Oddly enough, ERC had previously offered its parliamentary votes to CiU, as a partnership alternative to the PP. Now it is Mas who is calling on ERC to “share the load” of day-by-day governance; but, after CiU’s setback, it is now the radical, leftist secessionists of ERC who are in a position to set their price, which may be rather high. Their leader, Oriol Junqueras, has already said that any pact will require that CiU step up its secessionist agenda, with a referendum on independence as the first move, and renounce its cutbacks and austerity policy. The grave situation of regional finances does not leave much margin in this area; and, in any case, implementation of ERC’s leftist social program would require the reversal of many policies CiU has so far applied with the backing of the business sector. The option of an alliance with the PP has been rejected out of hand, and indeed is hard to imagine, when they are so diametrically at odds on the secession issue.

Days to come will highlight the irresponsibility of an adventure that has placed CiU in a corner. A pact with ERC will force it to junk its economic program; a pact with the PP (its previous ally) would see it dump its secessionist agenda. The third option, a pact with the Socialists (PSC), most natural in principle, also seems unlikely, in view of the distrust of the PSC, whose leader has pointed out that the PSC gave its votes to CiU in the preceding investiture, in exchange for a legislature agreement that was broken in every point.

So we may well ask: is Artur Mas the leader the situation requires? The underlying problems of Catalan society, both social and concerning its place in Spain, are still there, and demand answers. But CiU is now weaker, and further from the central political position that it never should have left in the first place.

- Directions -
Copy the part of the passage on Catalan politics starting with "So we may well" and going on through "the first place.". Rely only on the passage on Catalan politics.

- Data records -
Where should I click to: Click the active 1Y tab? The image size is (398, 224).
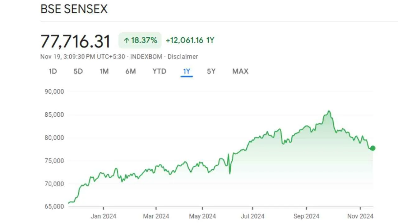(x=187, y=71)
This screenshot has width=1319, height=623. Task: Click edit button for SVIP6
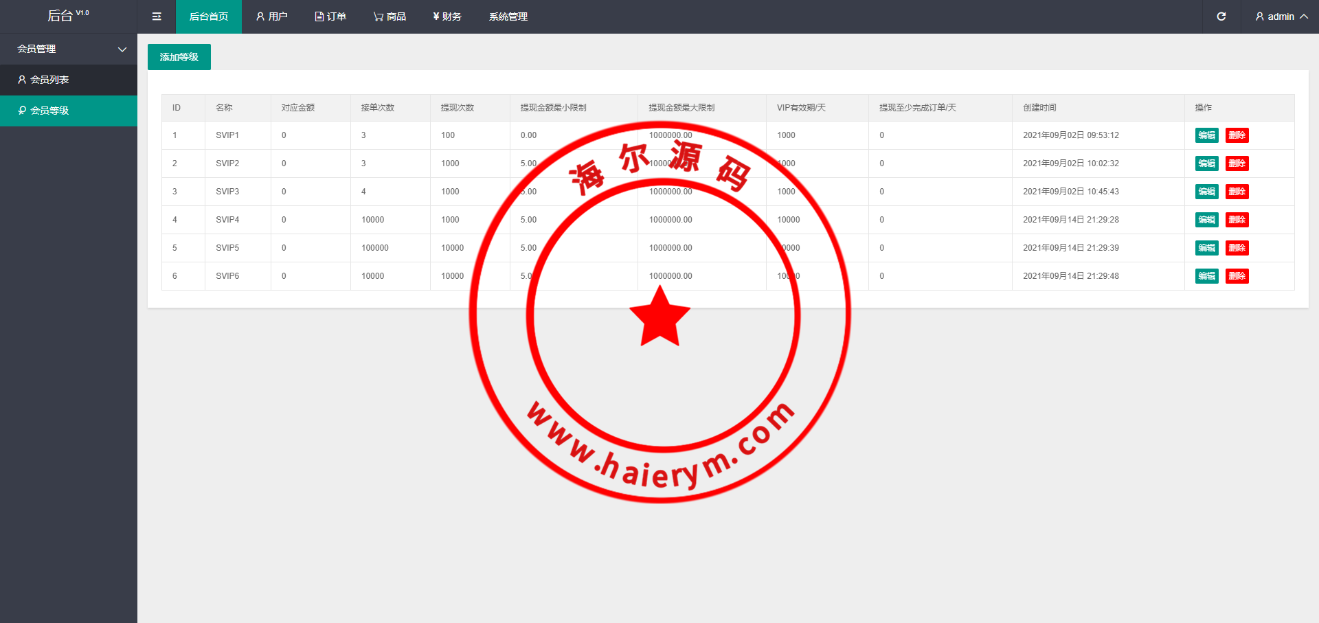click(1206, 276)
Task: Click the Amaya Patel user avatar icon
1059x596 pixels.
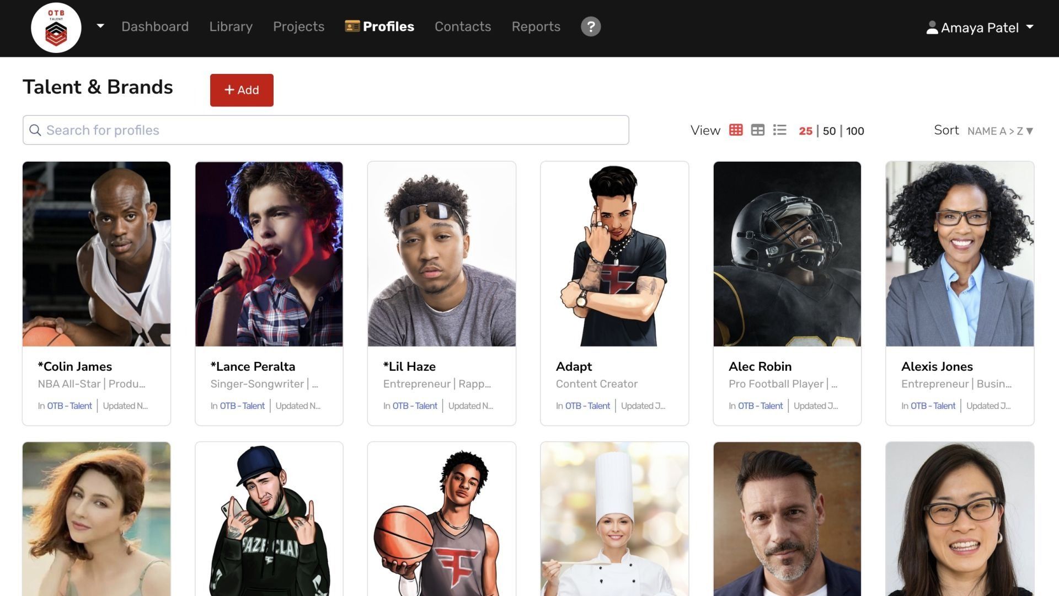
...
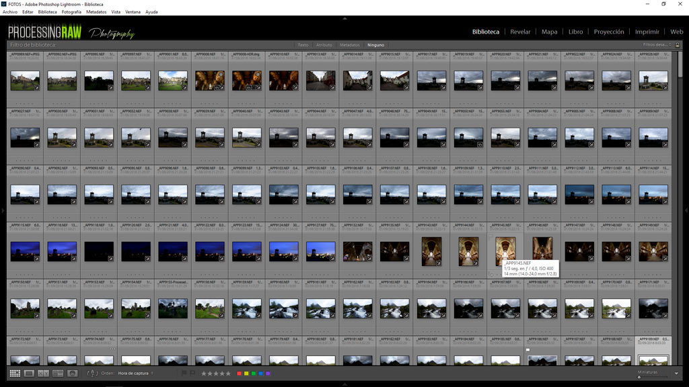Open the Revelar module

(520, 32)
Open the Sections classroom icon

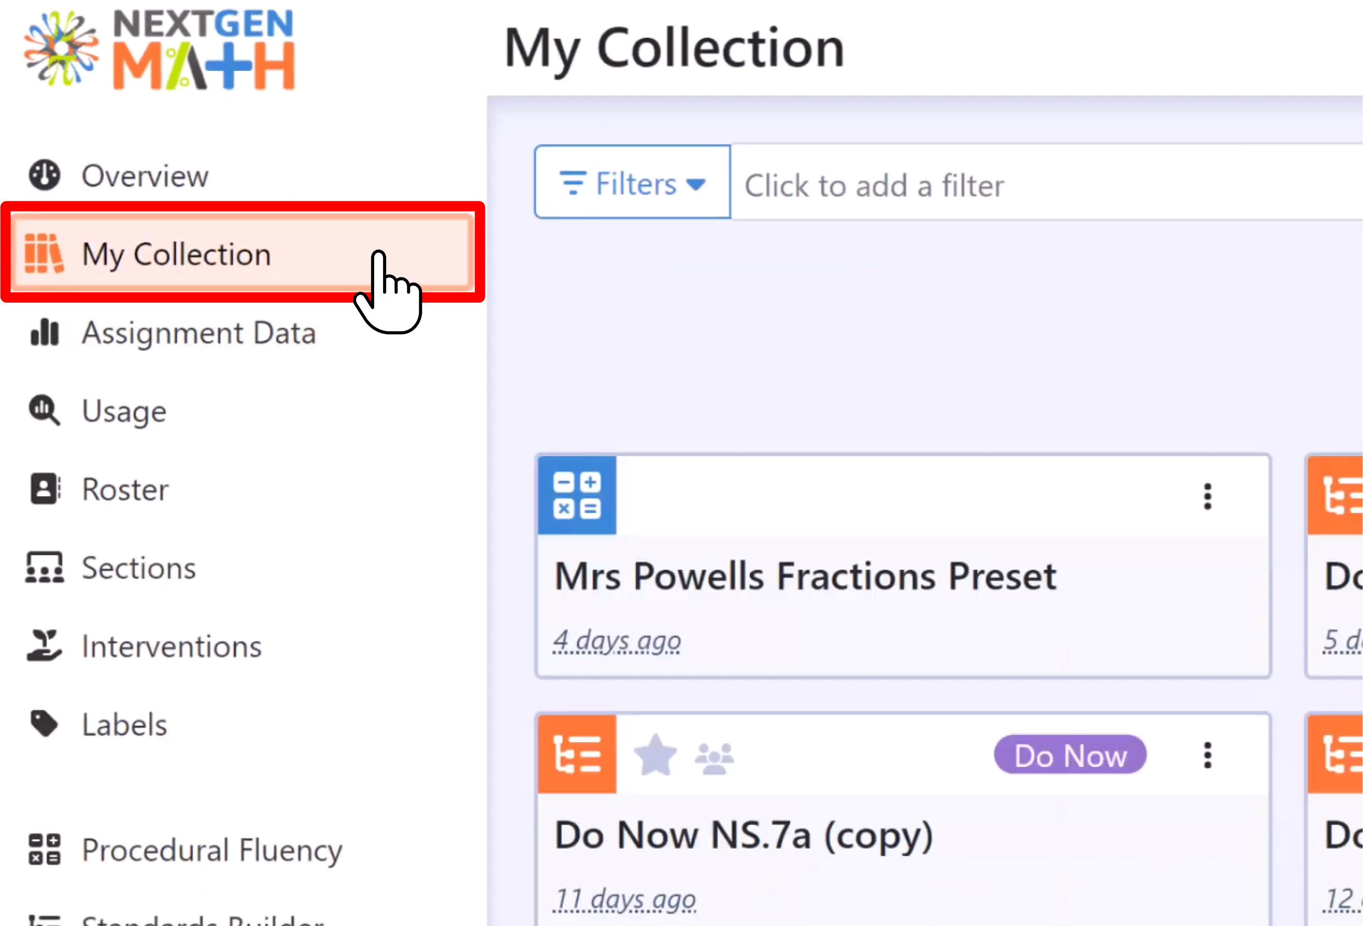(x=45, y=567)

- Solution for this task -
So we may well ask: is Artur Mas the leader the situation requires? The underlying problems of Catalan society, both social and concerning its place in Spain, are still there, and demand answers. But CiU is now weaker, and further from the central political position that it never should have left in the first place.